Comparison of pathological changes between IL-10^−/− mice that succumbed to infection (•, n = 25) and those that survived (○, n = 29). The distribution of the percentage of body weight loss (A), body temperature (B), blood glucose concentration (C), and percentage of packed red cell volume (D) are shown for each individual mouse.

FIG. 2.

Course of parasitemia (A), survival rate (B) and pathological changes (C to F) of IL-10^−/− mice treated with anti-TNF-α (▪) or control IgG antibodies (□) during a primary erythrocytic-stage P. chabaudi infection. Parasitemias are presented as the geometric means ± standard errors of the means of pooled data from 32 mice from four independent experiments. Body weight (C), blood glucose concentration (D), temperature (E), and hematocrit (F) changes were measured during the course of infection as described in the text.

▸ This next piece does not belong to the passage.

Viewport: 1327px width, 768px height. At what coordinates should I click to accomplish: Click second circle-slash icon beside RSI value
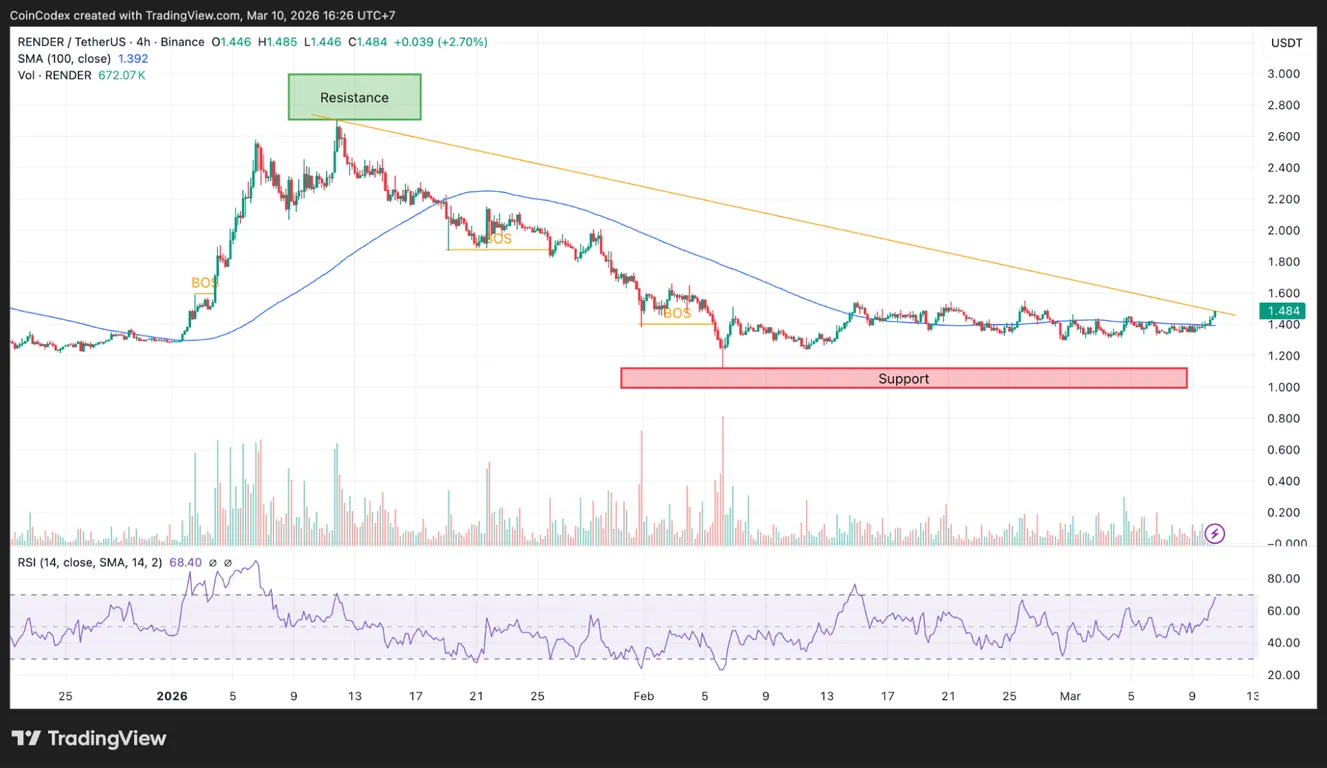[227, 563]
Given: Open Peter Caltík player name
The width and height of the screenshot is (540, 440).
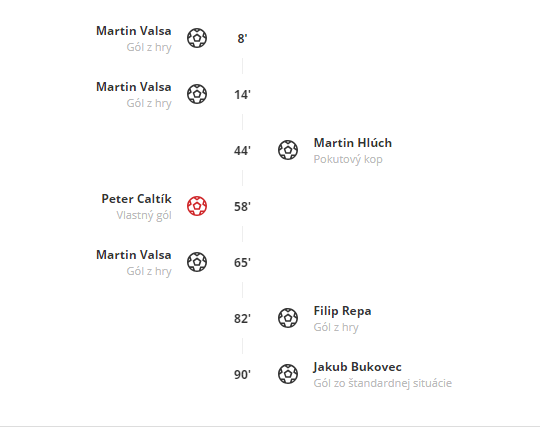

These graphs show means ± standard errors of the means of the values for 32 mice pooled from four independent experiments. Standard errors of the means of less than 10% of the means are not shown. *, significant differences are observed between two groups of mice.

FIG. 3.

Concentrations of IFN-γ (A) and TNF-α (B) in the plasma of individual IL-10^−/− mice treated with either anti-TNF-α (▪, n = 5) or control IgG (□, n = 5) during the course of a primary P. chabaudi infection. Each point represents data from one animal.

FIG. 4.

Concentration of TGF-β in the plasma of IL-10^−/− (•) and WT (○) mice during a primary P. chabaudi infection. (A) Experiment 1, 5 mice per group; (B) experiment 2, 15 mice per group. Each data point represents one animal. *, significant differences between the two groups of mice. The horizontal line on each graph represents the amount of TGF-β in uninfected control plasma.

FIG. 5.

Survival rate and pathological changes in IL-10^−/− mice treated with anti-TGF-β antibody (▪, n = 10) or control IgG (□, n = 10) during a primary P. chabaudi infection. The data represent the means ± standard errors of the means of two independent experiments, with a total of 10 mice. Standard errors of the means of less than 10% of the mean are not shown. Representative levels of IFN-γ and TNF-α in plasma on day 8 in IL-10^−/− mice treated with anti-TGF-β antibody (▪) or control IgG (□) are shown. Each bar represents an individual mouse. *, significant differences between the two groups of mice.